■ **Directions**
This task is to restate all of the entries exactly.

---- Data supplied

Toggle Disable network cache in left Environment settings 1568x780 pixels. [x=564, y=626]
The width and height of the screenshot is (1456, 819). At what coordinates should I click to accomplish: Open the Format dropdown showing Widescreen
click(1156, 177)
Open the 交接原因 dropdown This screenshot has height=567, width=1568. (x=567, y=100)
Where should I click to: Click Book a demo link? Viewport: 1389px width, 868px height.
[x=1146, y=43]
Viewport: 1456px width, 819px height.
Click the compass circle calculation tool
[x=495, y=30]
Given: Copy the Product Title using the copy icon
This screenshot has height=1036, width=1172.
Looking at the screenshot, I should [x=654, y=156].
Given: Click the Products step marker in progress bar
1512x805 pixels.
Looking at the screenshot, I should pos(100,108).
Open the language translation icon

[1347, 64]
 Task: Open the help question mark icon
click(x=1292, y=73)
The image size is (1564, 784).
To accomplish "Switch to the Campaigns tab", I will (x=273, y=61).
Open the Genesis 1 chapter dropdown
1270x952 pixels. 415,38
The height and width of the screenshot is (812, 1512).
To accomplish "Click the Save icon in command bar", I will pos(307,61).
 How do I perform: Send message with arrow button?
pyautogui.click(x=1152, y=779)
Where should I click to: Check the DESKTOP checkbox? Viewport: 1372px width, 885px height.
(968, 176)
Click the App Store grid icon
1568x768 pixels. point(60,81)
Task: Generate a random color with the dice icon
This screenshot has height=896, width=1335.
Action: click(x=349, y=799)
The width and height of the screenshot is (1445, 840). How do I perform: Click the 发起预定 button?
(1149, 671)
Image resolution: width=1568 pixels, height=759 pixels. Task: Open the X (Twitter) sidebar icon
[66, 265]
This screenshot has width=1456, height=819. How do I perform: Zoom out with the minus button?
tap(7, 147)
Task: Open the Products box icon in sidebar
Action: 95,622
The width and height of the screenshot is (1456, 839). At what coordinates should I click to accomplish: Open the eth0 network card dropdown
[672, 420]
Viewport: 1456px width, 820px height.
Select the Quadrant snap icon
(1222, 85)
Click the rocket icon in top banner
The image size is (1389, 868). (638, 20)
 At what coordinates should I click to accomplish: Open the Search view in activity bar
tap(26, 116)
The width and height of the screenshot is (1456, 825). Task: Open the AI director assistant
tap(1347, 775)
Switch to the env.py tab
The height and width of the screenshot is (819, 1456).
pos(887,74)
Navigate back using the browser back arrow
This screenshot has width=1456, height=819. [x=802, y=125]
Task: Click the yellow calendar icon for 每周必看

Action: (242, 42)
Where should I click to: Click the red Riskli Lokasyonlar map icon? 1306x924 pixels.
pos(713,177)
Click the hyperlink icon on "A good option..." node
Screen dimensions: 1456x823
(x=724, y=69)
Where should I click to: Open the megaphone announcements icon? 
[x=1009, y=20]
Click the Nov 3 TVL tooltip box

--------

■ **Task solution**
Toggle Disable network cache in left Environment settings 1568x780 pixels. [x=564, y=626]
The width and height of the screenshot is (1456, 819). At what coordinates should I click to accomplish: Open the Format dropdown showing Widescreen
click(1156, 177)
Open the 交接原因 dropdown This screenshot has height=567, width=1568. (x=567, y=100)
Where should I click to: Click Book a demo link? Viewport: 1389px width, 868px height.
[x=1146, y=43]
Viewport: 1456px width, 819px height.
Click the compass circle calculation tool
[x=495, y=30]
Given: Copy the Product Title using the copy icon
This screenshot has height=1036, width=1172.
Looking at the screenshot, I should [x=654, y=156].
Given: Click the Products step marker in progress bar
1512x805 pixels.
Looking at the screenshot, I should pos(100,108).
Open the language translation icon

[1347, 64]
 Task: Open the help question mark icon
click(x=1292, y=73)
The image size is (1564, 784).
To accomplish "Switch to the Campaigns tab", I will (x=273, y=61).
Open the Genesis 1 chapter dropdown
1270x952 pixels. 415,38
The height and width of the screenshot is (812, 1512).
To accomplish "Click the Save icon in command bar", I will pos(307,61).
 How do I perform: Send message with arrow button?
pyautogui.click(x=1152, y=779)
Where should I click to: Check the DESKTOP checkbox? Viewport: 1372px width, 885px height.
(968, 176)
Click the App Store grid icon
1568x768 pixels. point(60,81)
Task: Generate a random color with the dice icon
This screenshot has height=896, width=1335.
Action: click(x=349, y=799)
The width and height of the screenshot is (1445, 840). How do I perform: Click the 发起预定 button?
(1149, 671)
Image resolution: width=1568 pixels, height=759 pixels. Task: Open the X (Twitter) sidebar icon
[66, 265]
This screenshot has width=1456, height=819. How do I perform: Zoom out with the minus button?
tap(7, 147)
Task: Open the Products box icon in sidebar
Action: 95,622
The width and height of the screenshot is (1456, 839). At what coordinates should I click to accomplish: Open the eth0 network card dropdown
[672, 420]
Viewport: 1456px width, 820px height.
Select the Quadrant snap icon
(1222, 85)
Click the rocket icon in top banner
The image size is (1389, 868). (638, 20)
 At what coordinates should I click to accomplish: Open the Search view in activity bar
tap(26, 116)
The width and height of the screenshot is (1456, 825). Task: Open the AI director assistant
tap(1347, 775)
Switch to the env.py tab
The height and width of the screenshot is (819, 1456).
pos(887,74)
Navigate back using the browser back arrow
This screenshot has width=1456, height=819. [x=802, y=125]
Task: Click the yellow calendar icon for 每周必看

Action: (242, 42)
Where should I click to: Click the red Riskli Lokasyonlar map icon? 1306x924 pixels.
pos(713,177)
Click the hyperlink icon on "A good option..." node
Screen dimensions: 1456x823
(x=724, y=69)
Where should I click to: Open the megaphone announcements icon? 
[x=1009, y=20]
Click the Nov 3 TVL tooltip box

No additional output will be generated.